By Maureen Mullen | GLOBE CORRESPONDENT

PHOTO: Unique (Alex Newell), Artie (Kevin McHale), Kitty (Becca Tobin), and Blaine (Darren Criss) at a carnival in the “Love Love Love” 2013 premiere episode of “Glee.” (Adam Rose/Fox)

Alex Newell knows it’s supposed to be more difficult than this. The road to stardom is supposed to be paved with disappointments and heartaches before you hit the big time.

“Yeah, I get reminded of it every day,” said Newell, who grew up in Lynn.

It’s not his fault, though, if he’s rocketing to the top.

Newell, 21, was one of the runners-up on the “Glee Project” in 2011, a reality TV show that won him two episodes on the hit show “Glee.” He was so good, though, that he now has a recurring role on the show as Wade “Unique” Adams, a male-to-female transgender teen who embraces her female identity through music.

The 2012 graduate of Bishop Fenwick High School in Peabody was among 34,000 to submit an audition video for the Glee Project the year he was selected as one of 12 participants.

It was well before that, though, when his mother, Brenda Newell — who admitted she is “flabbergasted” by his recent success — realized his talent. It was during an outing to the Topsfield Fair when Alex, then a precocious 2-year-old, wandered away from his mother while they were watching a show.

* **REQUEST A**
From the article on Alex Newell, reproduce word for word the part that opens with the words containing "It’s not his" and closes with "of 12 participants.".
* **REQUEST B**
In the article on Alex Newell, what recurring role does he have on "Glee"?

* **RECORDED DATA**
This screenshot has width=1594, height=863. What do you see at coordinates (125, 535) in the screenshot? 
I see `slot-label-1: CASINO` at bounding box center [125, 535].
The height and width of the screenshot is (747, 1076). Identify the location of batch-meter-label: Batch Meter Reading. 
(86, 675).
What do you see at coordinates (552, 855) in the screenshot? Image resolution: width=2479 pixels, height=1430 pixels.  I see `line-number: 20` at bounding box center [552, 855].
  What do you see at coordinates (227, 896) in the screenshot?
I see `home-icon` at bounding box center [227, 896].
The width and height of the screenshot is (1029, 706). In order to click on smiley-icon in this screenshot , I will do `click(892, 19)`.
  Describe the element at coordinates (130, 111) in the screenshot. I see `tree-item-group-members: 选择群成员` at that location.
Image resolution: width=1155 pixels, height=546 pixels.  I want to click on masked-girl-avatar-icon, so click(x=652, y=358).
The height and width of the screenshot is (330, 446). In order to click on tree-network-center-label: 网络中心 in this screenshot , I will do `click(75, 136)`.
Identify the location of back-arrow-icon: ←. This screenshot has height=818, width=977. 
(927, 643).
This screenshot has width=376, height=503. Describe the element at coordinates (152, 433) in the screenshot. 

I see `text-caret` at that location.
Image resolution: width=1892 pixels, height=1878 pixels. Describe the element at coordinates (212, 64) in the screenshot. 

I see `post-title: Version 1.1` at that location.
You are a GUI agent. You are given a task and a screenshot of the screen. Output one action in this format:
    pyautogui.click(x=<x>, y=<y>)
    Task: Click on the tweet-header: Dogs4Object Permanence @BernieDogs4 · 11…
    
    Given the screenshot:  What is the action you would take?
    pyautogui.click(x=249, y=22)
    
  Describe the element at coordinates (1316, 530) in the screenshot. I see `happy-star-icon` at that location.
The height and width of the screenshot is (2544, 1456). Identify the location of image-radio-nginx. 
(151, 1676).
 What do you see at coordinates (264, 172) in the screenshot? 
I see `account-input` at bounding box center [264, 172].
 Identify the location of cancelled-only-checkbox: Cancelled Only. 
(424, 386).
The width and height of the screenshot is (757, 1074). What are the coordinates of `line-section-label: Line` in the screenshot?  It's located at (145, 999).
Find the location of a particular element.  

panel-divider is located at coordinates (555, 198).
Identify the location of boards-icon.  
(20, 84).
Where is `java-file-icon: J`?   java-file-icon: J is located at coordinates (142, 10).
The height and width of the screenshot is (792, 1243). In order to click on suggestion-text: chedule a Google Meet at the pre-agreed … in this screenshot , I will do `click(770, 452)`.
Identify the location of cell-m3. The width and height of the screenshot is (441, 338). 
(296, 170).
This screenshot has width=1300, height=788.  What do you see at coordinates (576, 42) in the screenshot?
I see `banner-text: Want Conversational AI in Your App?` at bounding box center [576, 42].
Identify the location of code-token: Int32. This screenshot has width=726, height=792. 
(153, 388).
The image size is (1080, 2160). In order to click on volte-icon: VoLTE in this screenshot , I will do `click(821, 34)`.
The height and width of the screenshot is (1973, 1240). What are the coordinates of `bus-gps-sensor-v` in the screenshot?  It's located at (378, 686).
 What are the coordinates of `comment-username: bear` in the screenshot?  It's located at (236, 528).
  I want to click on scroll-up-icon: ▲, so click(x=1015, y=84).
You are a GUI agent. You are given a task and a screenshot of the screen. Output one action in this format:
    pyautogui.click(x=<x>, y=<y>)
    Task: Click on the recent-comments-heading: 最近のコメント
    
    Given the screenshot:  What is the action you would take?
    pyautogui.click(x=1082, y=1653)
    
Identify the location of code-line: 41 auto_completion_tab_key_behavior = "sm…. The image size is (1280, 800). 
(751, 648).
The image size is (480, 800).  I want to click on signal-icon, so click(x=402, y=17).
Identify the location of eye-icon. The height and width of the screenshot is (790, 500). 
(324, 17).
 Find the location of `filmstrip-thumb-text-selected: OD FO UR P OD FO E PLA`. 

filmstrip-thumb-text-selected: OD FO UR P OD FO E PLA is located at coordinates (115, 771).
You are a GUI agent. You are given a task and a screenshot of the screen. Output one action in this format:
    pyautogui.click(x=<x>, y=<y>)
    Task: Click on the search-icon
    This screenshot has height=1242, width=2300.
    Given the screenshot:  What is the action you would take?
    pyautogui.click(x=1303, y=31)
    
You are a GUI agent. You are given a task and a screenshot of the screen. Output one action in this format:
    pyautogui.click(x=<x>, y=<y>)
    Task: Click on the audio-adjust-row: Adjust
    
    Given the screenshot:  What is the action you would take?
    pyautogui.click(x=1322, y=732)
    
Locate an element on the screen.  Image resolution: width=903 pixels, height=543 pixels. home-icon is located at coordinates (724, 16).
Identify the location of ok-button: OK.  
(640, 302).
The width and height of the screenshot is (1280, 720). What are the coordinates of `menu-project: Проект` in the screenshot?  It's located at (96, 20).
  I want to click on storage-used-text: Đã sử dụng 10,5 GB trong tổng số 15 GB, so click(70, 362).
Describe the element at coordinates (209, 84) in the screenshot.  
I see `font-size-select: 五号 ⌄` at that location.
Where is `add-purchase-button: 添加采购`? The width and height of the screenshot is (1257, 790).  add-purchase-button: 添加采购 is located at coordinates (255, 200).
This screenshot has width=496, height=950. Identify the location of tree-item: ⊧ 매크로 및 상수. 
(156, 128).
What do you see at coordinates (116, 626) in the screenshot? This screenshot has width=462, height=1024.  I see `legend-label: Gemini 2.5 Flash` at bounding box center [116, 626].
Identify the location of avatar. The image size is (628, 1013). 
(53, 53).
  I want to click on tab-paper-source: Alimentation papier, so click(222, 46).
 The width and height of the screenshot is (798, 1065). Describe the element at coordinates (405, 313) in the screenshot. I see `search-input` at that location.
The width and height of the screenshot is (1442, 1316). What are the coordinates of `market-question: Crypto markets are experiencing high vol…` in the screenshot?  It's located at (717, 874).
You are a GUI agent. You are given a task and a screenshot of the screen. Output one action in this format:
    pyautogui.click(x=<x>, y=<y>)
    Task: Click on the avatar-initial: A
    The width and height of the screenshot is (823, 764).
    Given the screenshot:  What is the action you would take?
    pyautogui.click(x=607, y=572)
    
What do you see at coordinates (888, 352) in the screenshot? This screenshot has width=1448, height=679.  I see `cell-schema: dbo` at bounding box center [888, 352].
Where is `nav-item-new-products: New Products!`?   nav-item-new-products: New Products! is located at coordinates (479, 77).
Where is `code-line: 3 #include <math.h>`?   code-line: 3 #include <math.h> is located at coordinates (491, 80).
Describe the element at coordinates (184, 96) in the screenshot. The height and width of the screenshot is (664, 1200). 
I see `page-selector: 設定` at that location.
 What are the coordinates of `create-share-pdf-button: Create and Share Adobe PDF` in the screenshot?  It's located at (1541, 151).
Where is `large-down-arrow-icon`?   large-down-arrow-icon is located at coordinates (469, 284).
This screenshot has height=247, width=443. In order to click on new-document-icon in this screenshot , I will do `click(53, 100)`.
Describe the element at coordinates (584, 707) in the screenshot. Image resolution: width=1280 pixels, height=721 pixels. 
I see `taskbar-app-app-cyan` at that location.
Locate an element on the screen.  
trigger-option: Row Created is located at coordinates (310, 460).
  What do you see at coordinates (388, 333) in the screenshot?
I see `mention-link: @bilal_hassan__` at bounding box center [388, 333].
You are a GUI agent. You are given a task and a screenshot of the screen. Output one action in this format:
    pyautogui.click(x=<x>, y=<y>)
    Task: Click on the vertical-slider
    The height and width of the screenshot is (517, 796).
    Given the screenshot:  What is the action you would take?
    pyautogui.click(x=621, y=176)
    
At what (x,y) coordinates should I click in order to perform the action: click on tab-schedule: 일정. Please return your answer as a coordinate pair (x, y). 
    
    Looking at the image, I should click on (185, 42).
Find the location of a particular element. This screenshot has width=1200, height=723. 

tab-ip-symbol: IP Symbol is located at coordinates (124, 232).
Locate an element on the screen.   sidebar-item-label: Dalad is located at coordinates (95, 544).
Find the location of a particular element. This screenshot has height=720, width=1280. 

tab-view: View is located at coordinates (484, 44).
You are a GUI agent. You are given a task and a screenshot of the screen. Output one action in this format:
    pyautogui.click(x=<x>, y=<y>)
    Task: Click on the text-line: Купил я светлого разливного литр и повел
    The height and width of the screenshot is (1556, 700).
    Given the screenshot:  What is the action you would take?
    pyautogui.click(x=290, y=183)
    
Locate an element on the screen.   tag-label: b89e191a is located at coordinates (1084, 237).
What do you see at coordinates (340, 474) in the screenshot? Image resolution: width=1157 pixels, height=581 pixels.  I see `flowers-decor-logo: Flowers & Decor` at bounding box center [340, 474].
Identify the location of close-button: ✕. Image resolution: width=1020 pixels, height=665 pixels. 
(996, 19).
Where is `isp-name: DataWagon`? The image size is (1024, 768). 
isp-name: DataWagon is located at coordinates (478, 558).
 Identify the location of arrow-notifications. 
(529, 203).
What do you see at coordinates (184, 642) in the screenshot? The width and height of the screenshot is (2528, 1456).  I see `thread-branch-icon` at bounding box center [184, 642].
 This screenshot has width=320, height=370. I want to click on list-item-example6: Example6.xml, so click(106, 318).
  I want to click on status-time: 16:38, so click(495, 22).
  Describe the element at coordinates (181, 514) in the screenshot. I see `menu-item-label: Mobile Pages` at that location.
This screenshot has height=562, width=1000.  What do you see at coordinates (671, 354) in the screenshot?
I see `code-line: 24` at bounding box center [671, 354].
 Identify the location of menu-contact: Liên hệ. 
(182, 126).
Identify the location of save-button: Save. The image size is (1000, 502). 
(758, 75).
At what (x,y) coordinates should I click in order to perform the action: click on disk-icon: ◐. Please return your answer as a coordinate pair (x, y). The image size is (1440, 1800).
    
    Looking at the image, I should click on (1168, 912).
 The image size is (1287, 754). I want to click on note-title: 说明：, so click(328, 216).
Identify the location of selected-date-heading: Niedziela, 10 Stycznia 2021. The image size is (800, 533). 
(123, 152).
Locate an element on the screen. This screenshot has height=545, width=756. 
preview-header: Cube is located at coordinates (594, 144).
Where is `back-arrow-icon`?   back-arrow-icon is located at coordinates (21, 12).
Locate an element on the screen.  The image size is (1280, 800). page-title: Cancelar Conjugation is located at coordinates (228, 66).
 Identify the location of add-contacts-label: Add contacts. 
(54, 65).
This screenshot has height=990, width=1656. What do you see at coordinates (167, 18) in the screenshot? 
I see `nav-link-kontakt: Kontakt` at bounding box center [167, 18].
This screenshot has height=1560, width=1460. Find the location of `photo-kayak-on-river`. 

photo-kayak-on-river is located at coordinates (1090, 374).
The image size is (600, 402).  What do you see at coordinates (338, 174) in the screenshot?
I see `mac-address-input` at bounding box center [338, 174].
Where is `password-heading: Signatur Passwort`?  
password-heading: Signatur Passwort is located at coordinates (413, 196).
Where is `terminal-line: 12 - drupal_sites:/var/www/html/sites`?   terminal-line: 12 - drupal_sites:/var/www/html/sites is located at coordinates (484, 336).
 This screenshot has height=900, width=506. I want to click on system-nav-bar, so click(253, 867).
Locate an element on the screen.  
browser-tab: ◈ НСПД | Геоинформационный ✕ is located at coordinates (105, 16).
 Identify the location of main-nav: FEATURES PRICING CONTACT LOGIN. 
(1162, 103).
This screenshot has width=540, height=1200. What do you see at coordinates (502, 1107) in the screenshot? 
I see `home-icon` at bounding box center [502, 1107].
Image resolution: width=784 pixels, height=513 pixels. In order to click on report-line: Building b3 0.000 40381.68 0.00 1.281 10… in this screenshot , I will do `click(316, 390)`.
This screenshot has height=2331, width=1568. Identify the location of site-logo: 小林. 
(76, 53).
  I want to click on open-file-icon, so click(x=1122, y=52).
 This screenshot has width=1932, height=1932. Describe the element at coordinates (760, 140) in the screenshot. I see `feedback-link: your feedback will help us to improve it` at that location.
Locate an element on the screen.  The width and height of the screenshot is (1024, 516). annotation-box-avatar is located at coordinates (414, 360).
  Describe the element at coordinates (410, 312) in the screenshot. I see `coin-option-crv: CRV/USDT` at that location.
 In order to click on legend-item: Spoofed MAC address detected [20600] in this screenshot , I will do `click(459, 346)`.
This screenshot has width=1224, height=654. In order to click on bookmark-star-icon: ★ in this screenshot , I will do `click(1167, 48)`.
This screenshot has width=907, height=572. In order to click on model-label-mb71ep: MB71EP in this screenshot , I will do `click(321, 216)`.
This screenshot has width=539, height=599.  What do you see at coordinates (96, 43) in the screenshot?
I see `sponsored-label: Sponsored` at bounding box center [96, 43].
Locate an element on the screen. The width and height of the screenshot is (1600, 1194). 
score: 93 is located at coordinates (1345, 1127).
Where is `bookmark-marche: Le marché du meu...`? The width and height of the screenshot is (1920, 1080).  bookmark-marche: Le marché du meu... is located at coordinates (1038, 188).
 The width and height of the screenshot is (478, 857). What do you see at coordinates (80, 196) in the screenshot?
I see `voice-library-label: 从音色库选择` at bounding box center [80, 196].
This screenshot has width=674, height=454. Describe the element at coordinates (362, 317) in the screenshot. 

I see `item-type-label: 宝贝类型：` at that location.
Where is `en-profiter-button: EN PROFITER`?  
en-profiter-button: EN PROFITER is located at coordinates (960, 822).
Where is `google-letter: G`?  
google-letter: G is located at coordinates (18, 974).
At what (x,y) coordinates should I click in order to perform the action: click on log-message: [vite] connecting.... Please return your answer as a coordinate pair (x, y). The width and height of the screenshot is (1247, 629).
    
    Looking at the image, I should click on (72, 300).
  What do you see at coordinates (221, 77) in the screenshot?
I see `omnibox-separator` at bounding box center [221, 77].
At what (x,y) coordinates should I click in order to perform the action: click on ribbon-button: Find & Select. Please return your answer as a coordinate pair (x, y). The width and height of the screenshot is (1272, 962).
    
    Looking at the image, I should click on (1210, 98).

* **WRITTEN ANSWER A**
It’s not his fault, though, if he’s rocketing to the top.

Newell, 21, was one of the runners-up on the “Glee Project” in 2011, a reality TV show that won him two episodes on the hit show “Glee.” He was so good, though, that he now has a recurring role on the show as Wade “Unique” Adams, a male-to-female transgender teen who embraces her female identity through music.

The 2012 graduate of Bishop Fenwick High School in Peabody was among 34,000 to submit an audition video for the Glee Project the year he was selected as one of 12 participants.

* **WRITTEN ANSWER B**
Wade "Unique" Adams, a male-to-female transgender teen who embraces her female identity through music.